About this task: Give again, unaltered, the line with "Click the Heute link" and all lines that follow it in the listing below, minus any pictures.
——————————
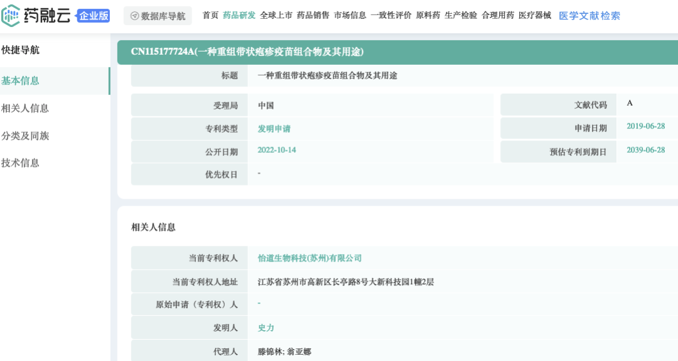Jump to 相关人信息 in sidebar
The image size is (678, 361).
pos(25,108)
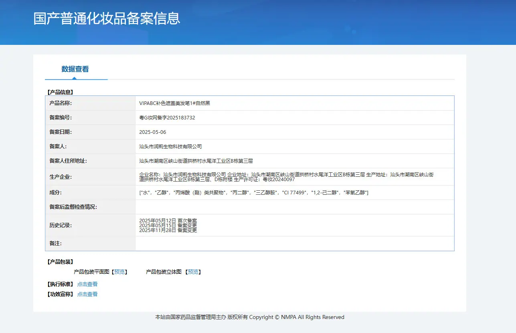Open 点击查看 link for 功效宣称

(x=87, y=294)
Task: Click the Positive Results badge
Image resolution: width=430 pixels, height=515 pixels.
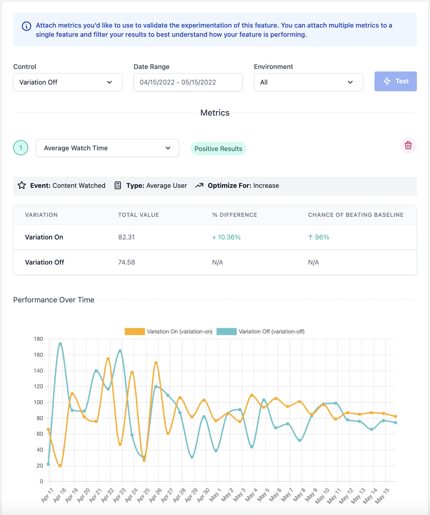Action: tap(218, 149)
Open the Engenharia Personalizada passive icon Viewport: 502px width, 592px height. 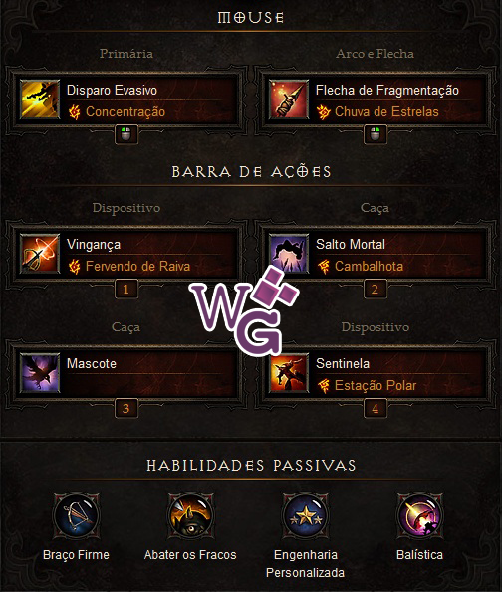click(x=305, y=515)
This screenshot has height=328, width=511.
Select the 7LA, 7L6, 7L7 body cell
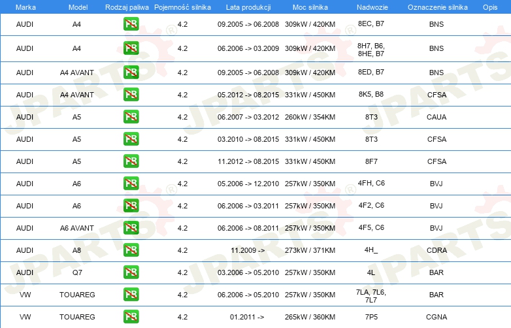[x=371, y=295]
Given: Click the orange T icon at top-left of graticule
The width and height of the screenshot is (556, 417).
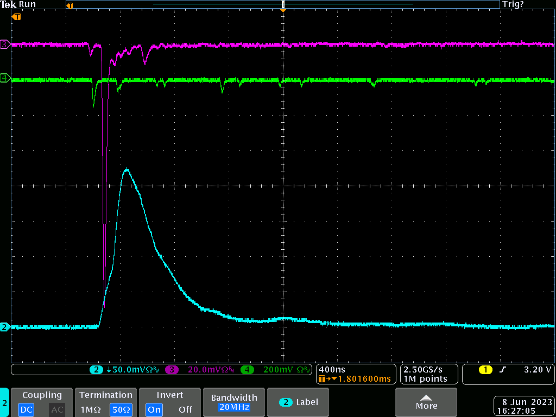Looking at the screenshot, I should point(17,17).
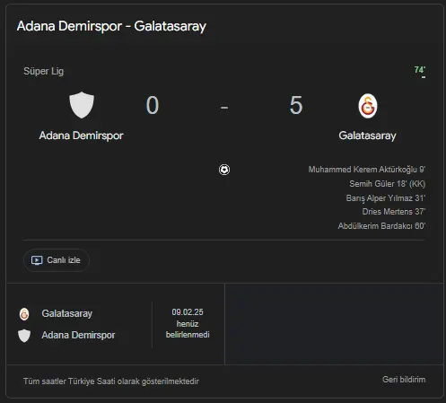Screen dimensions: 446x403
Task: Select the Süper Lig league label
Action: click(44, 71)
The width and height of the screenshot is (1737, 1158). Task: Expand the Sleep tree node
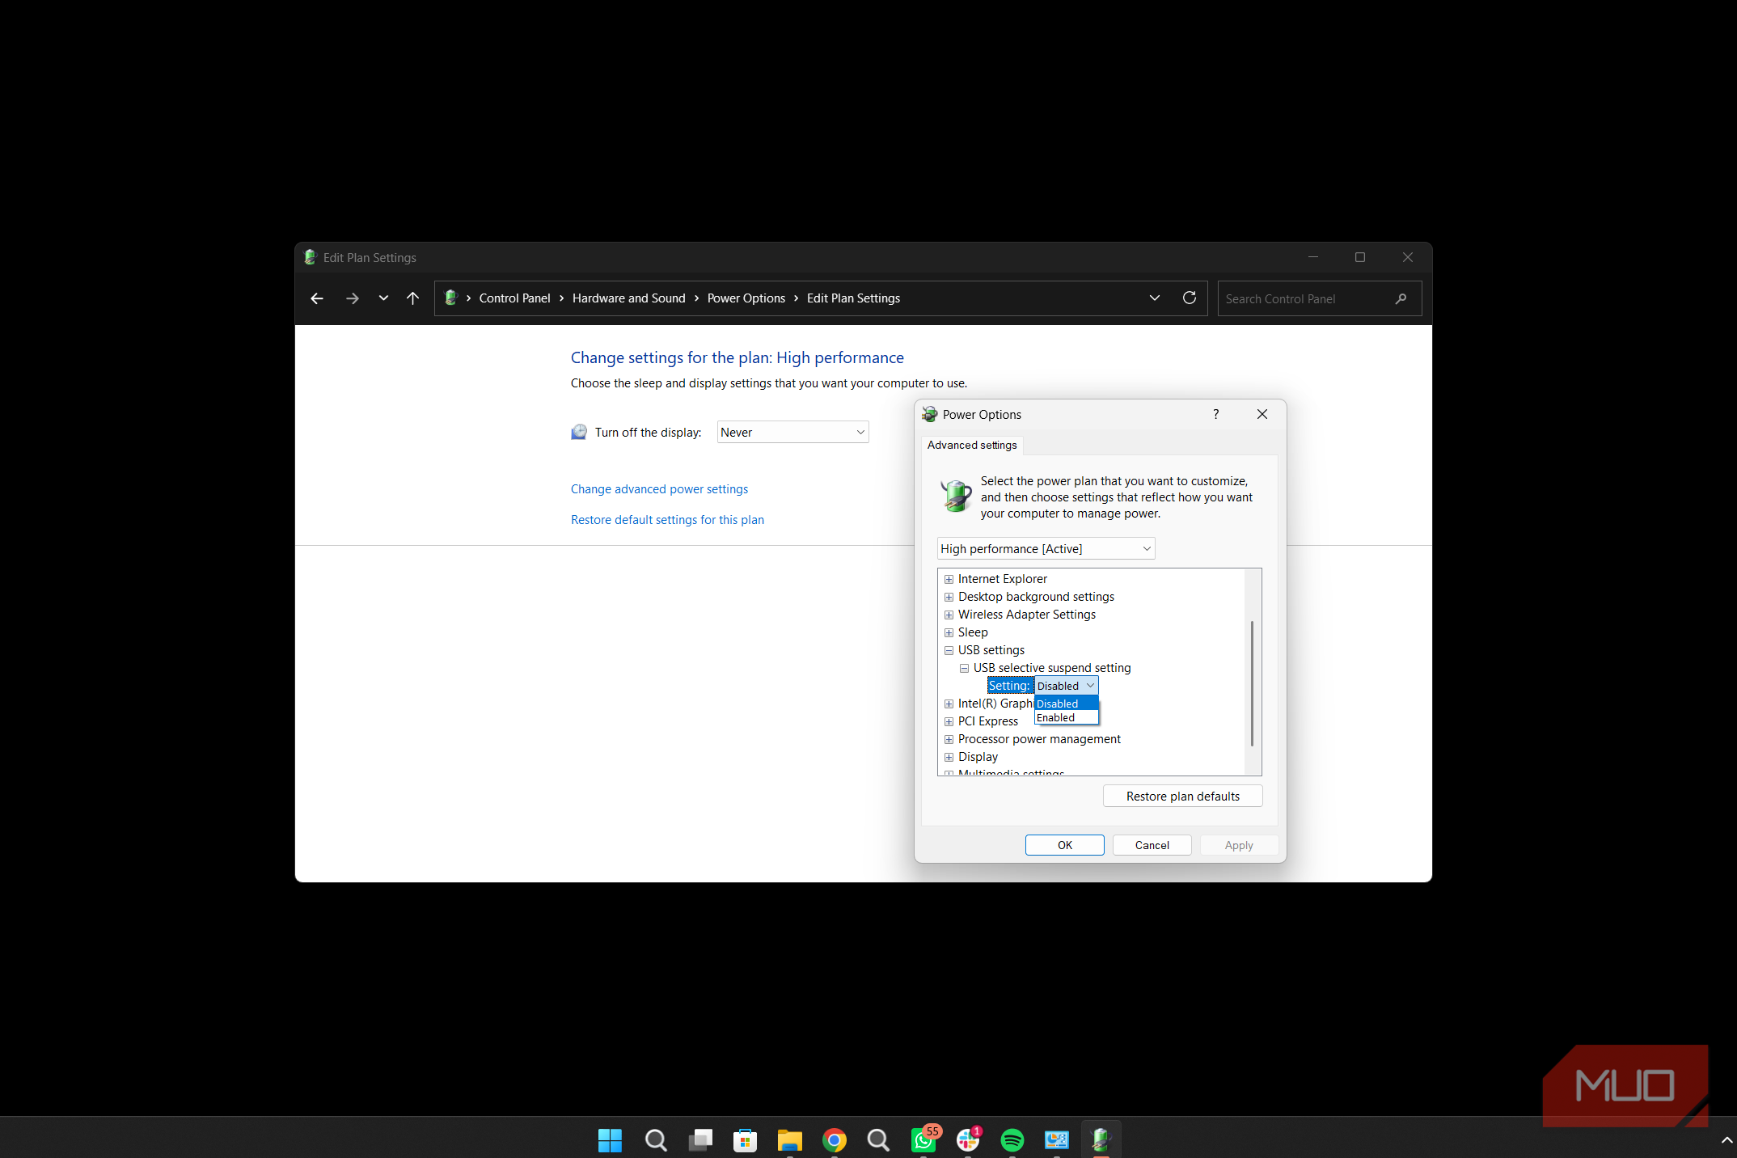pyautogui.click(x=949, y=632)
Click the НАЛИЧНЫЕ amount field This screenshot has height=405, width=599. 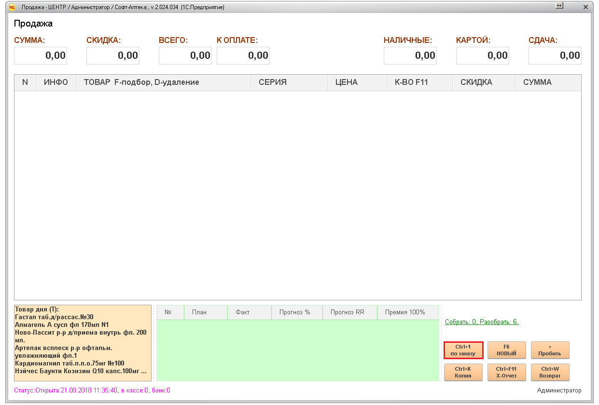410,55
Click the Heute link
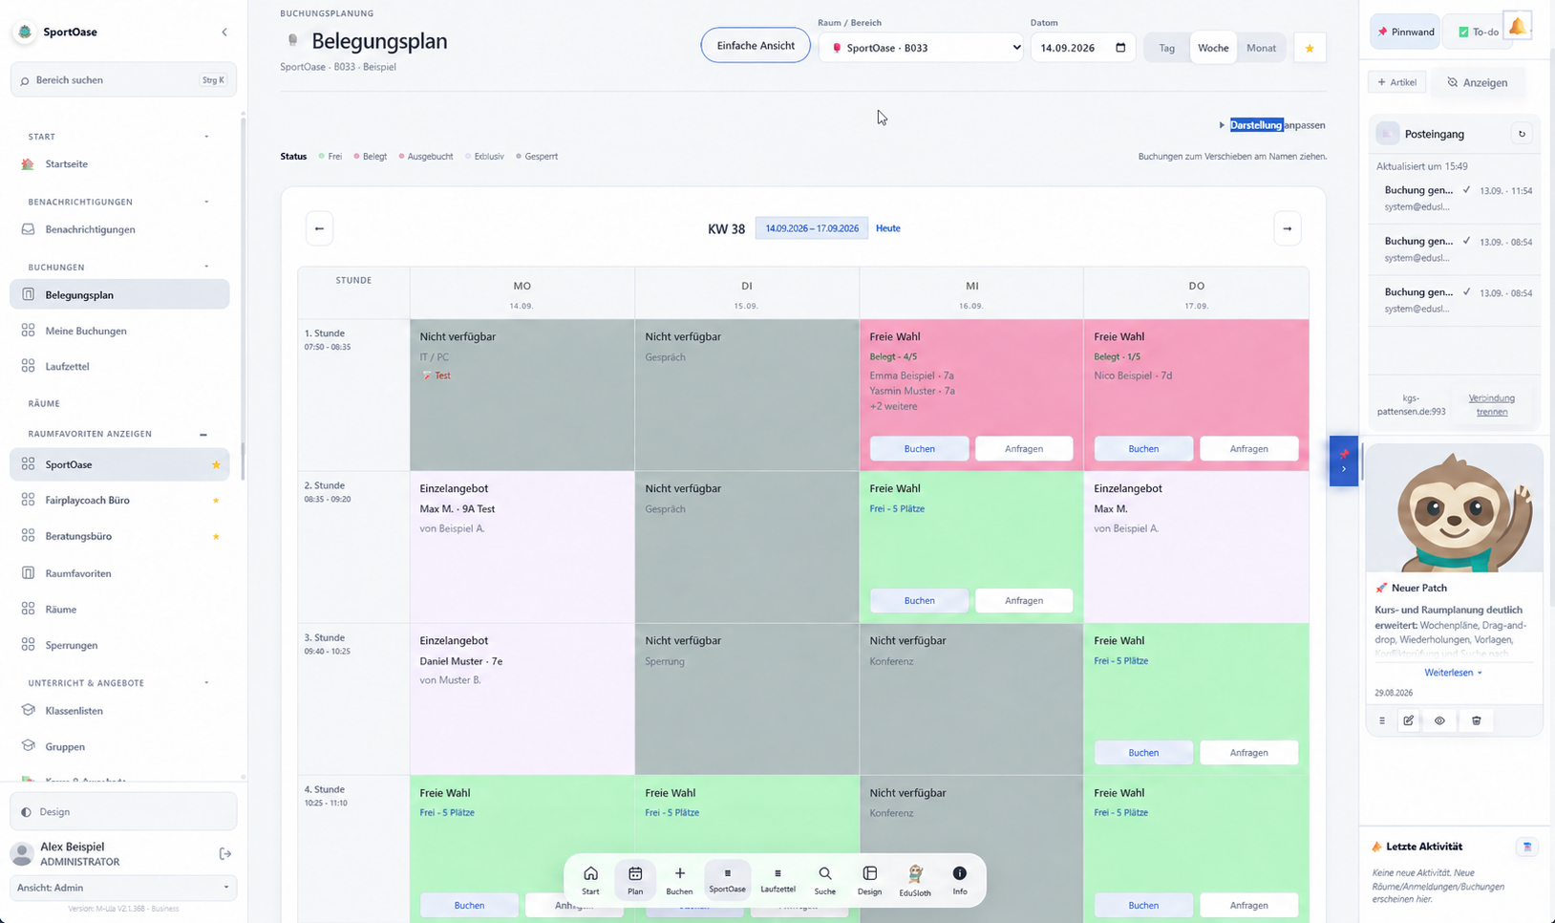 pos(888,228)
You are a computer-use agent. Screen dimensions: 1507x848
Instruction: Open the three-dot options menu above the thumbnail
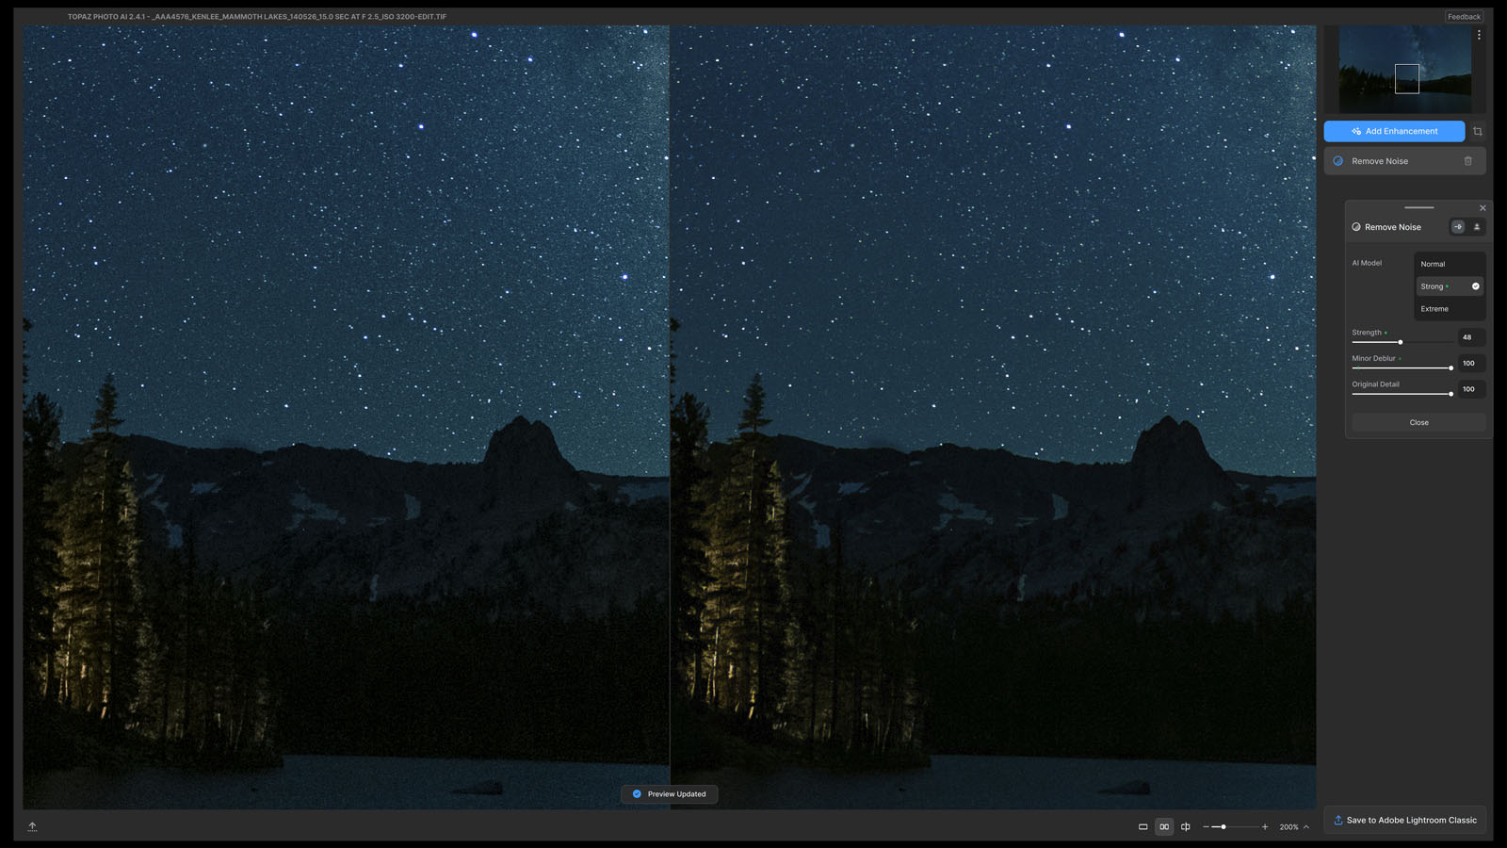[1479, 35]
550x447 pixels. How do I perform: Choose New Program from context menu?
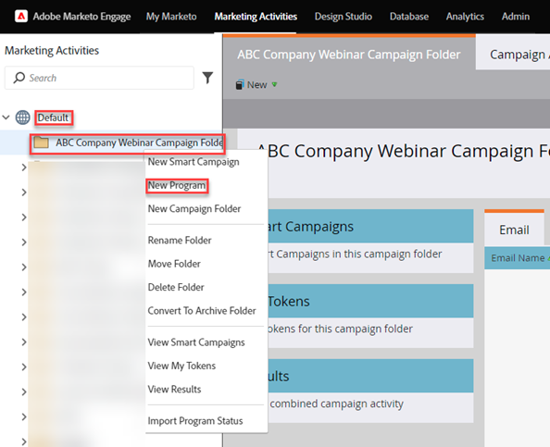pos(177,185)
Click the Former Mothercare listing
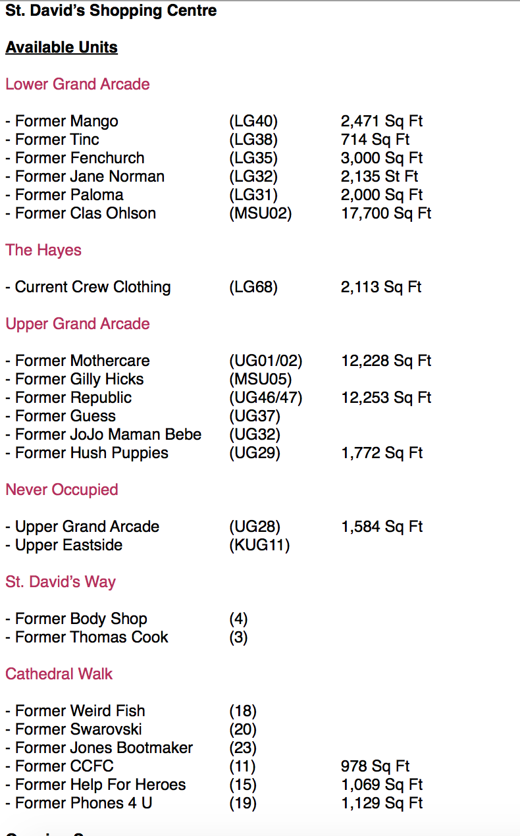 pos(82,361)
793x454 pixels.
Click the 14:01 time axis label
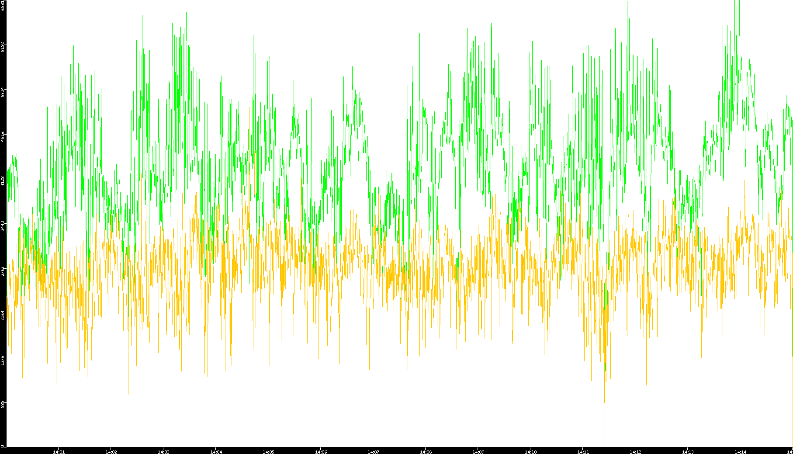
——————————
Answer to the exercise:
Click the Heute link
 pos(888,228)
You are a computer-use agent. Screen dimensions: 1507x848
Instruction: Open the three-dot options menu above the thumbnail
[1479, 35]
550x447 pixels. How do I perform: Choose New Program from context menu?
pos(177,185)
Click the Former Mothercare listing
 pos(82,361)
793x454 pixels.
Click the 14:01 time axis label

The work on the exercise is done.